I was currently looking into procrustes analysis, as I have read that it compares 2 shapes, removing scaling, ... and this sounded good to me.


With DTW I might have :

distance("Pum pum tchak", "Pum pum tchaaaak") < distance("Pum pum tchak", "Puuum puuum tchaaak")

in other words, the time wraping doesn't care about the fact that "Puuum puuum tchaaak" is just exactly the same as "Pum pum tchak" but with slower tempo.


You are misunderstanding how DTW works. You can actually adjust the frame deletion/insertion costs to adjust how much temporal mismatch you can tolerate.

We would have: DTW("Puuuum pum tchak", "Puuum pum tchak") < DTW("Puuuum pum tchak", "Pum pum tchk") < DTW("Puuuum pum tchak", "Purr purr purr").

That is to say, if there is a sample with a perfectly good timing, it'll always yield a higher DTW score than a sample with the wrong timing. The trade-off between similar timbre and similar timing can be adjusted by tweaking the DTW alignment costs. One useful thing with DTW is that it finds the optimal alignment between the "query" and the found sample - so you can use the path it founds to timestretch/phase-vocode the result and align it perfectly with the query.

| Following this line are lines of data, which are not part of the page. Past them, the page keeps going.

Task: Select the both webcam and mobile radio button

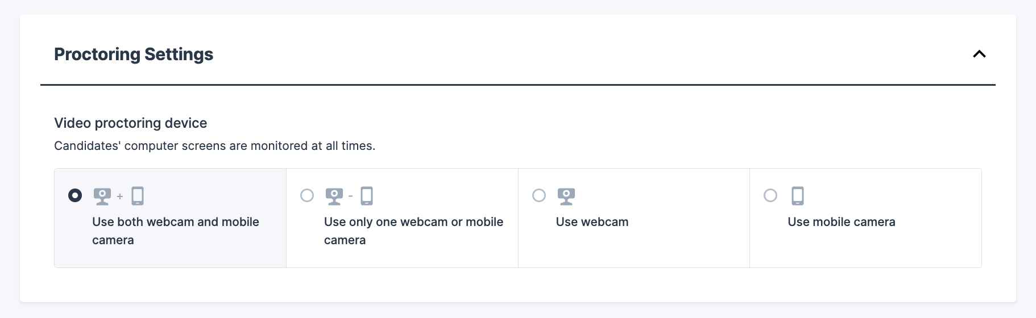Action: pyautogui.click(x=75, y=195)
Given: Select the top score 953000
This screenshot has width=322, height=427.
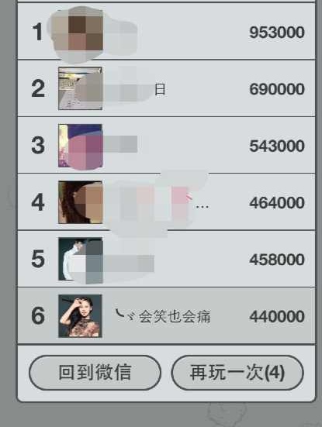Looking at the screenshot, I should click(x=277, y=33).
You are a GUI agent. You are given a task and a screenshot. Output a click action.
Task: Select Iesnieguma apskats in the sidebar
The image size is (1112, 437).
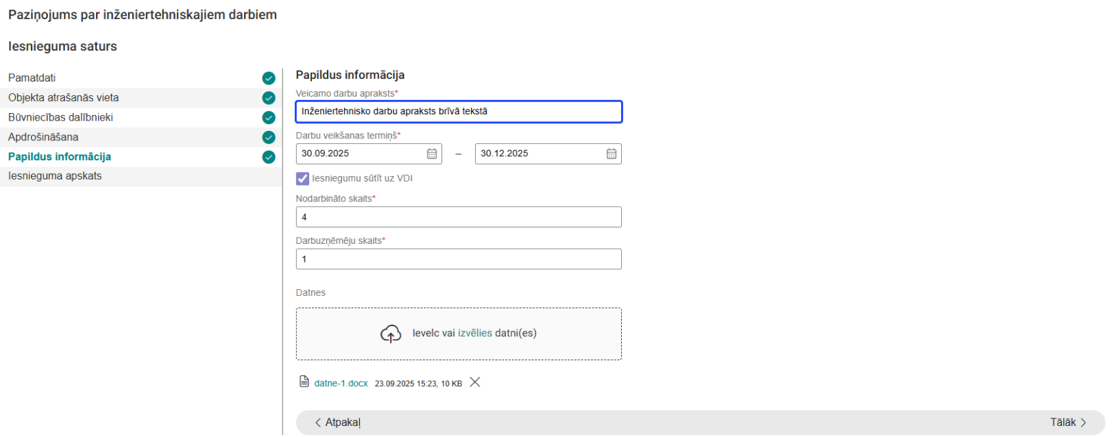coord(55,176)
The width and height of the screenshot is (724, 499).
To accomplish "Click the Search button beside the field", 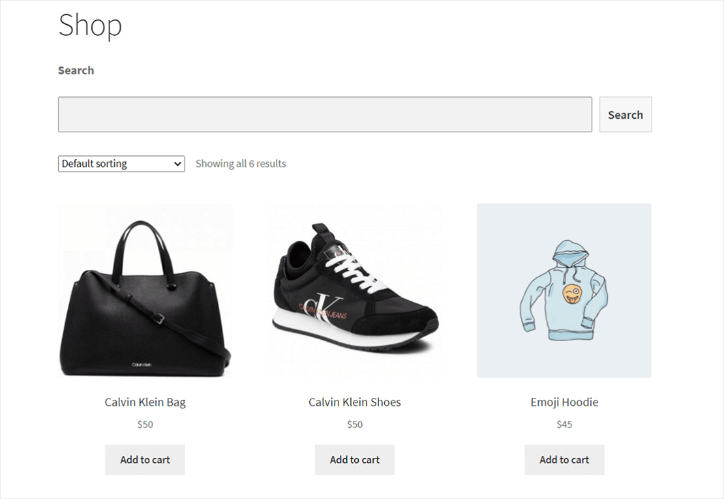I will pyautogui.click(x=626, y=115).
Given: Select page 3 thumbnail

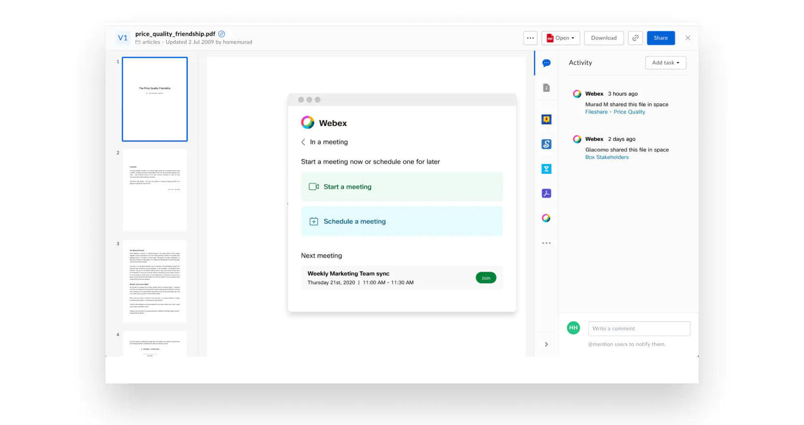Looking at the screenshot, I should click(155, 281).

It is not clear what kind of sensitivity on timing your application has; which features matter the most (overall timbre? onomatopoeia which is pronounced?); and what kind of processing you could do to the found clips to align them even better with the query. If rhythm/timing is absolutely essential, you might want to process each sample by an onset detector ; and restrict your search to the set of clips which have the right number of onsets, and the correct inter-onset times.

If you have absolutely no tolerance on differences in rhythm, then you could very well compute the average of pairwise distances between the two clips (padded with zeros if their length does not match). That would be a bit silly, but your application might want that.

Finally, if both your query and your samples can accept the same domain-specific representation (say a beatboxed rhythm and a drum loop can both be transcribed into "bass drum" and "snare drum" events) - it might help to transcribe all clips and to match the transcriptions instead of the audio signals.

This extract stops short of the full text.